AVAILABLE RECORDS
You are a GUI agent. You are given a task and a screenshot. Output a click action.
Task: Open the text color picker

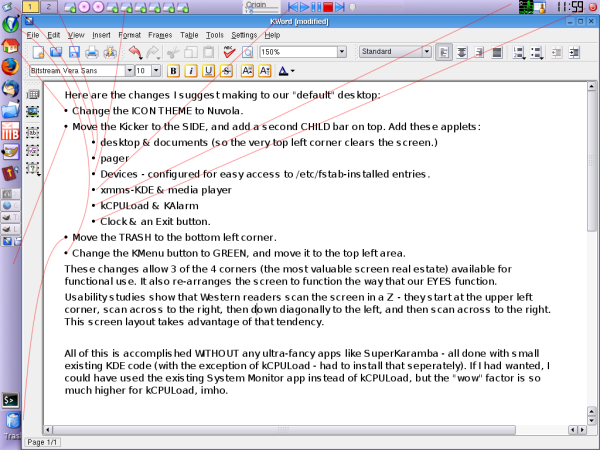286,71

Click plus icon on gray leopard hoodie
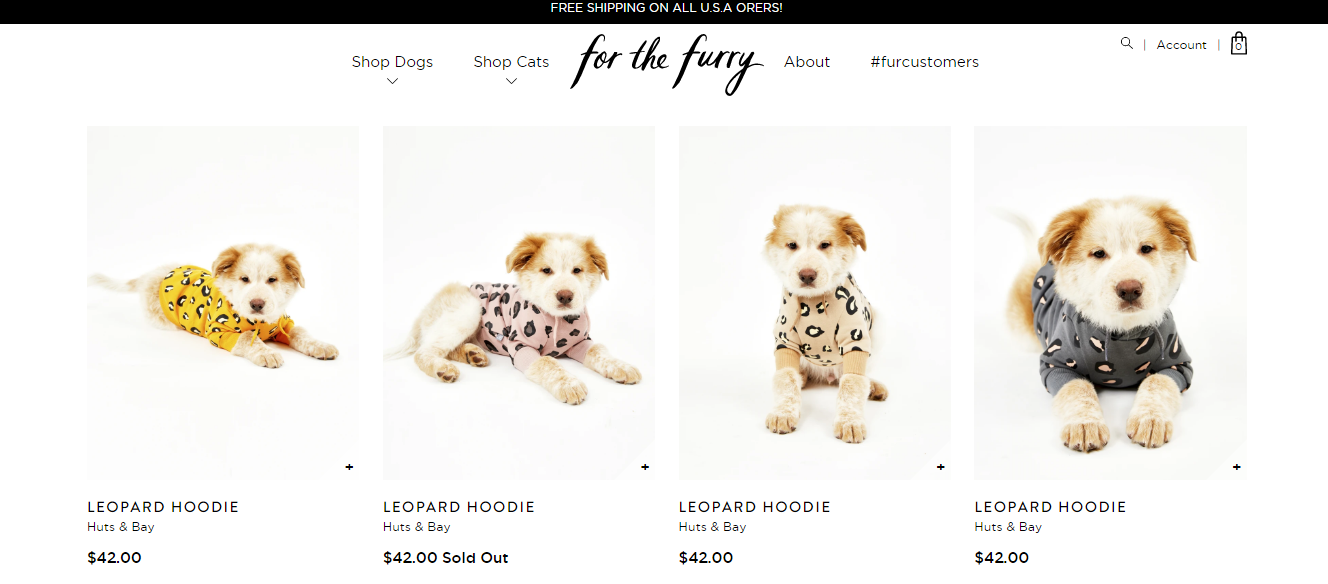[1237, 467]
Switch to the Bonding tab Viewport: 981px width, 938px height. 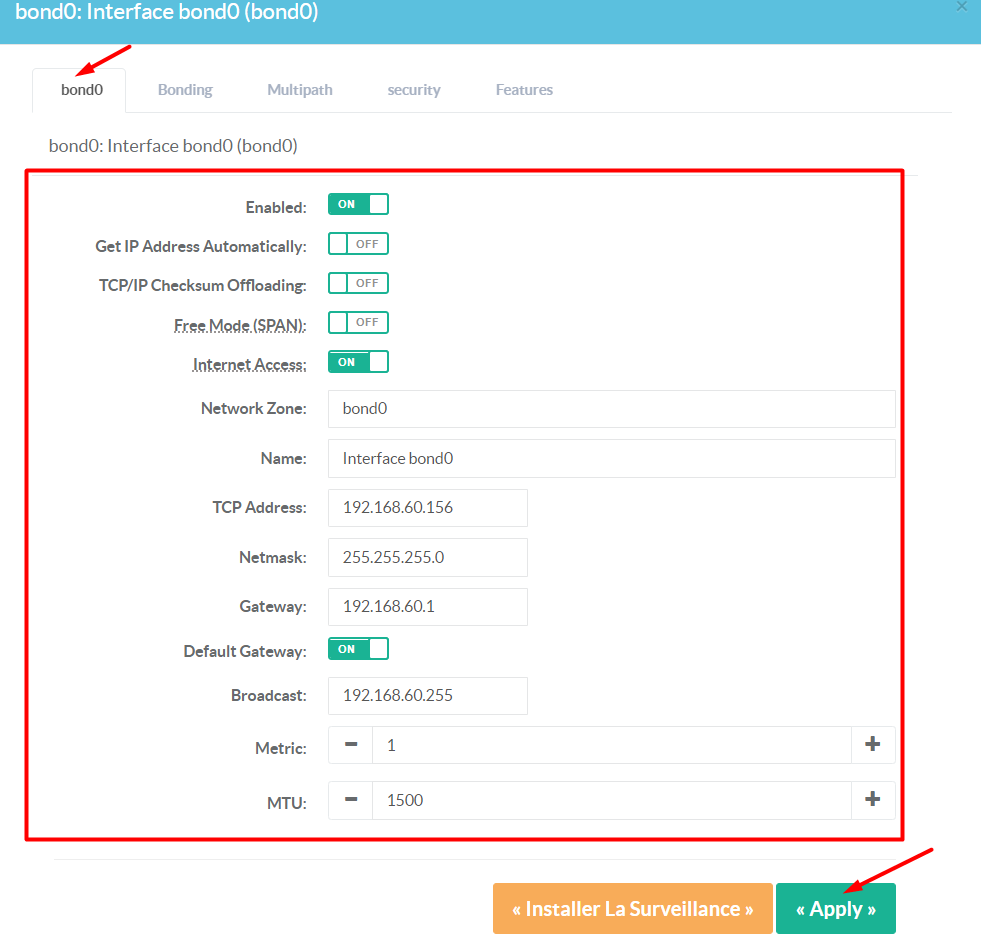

PROBLEM DETAILS
Could you retype exactly the lines running from the one with "Click plus icon on gray leopard hoodie" to the end of the material above, pictures omitted?

SOLUTION TO THIS PROBLEM
Click plus icon on gray leopard hoodie
[1237, 467]
Switch to the Bonding tab Viewport: 981px width, 938px height. 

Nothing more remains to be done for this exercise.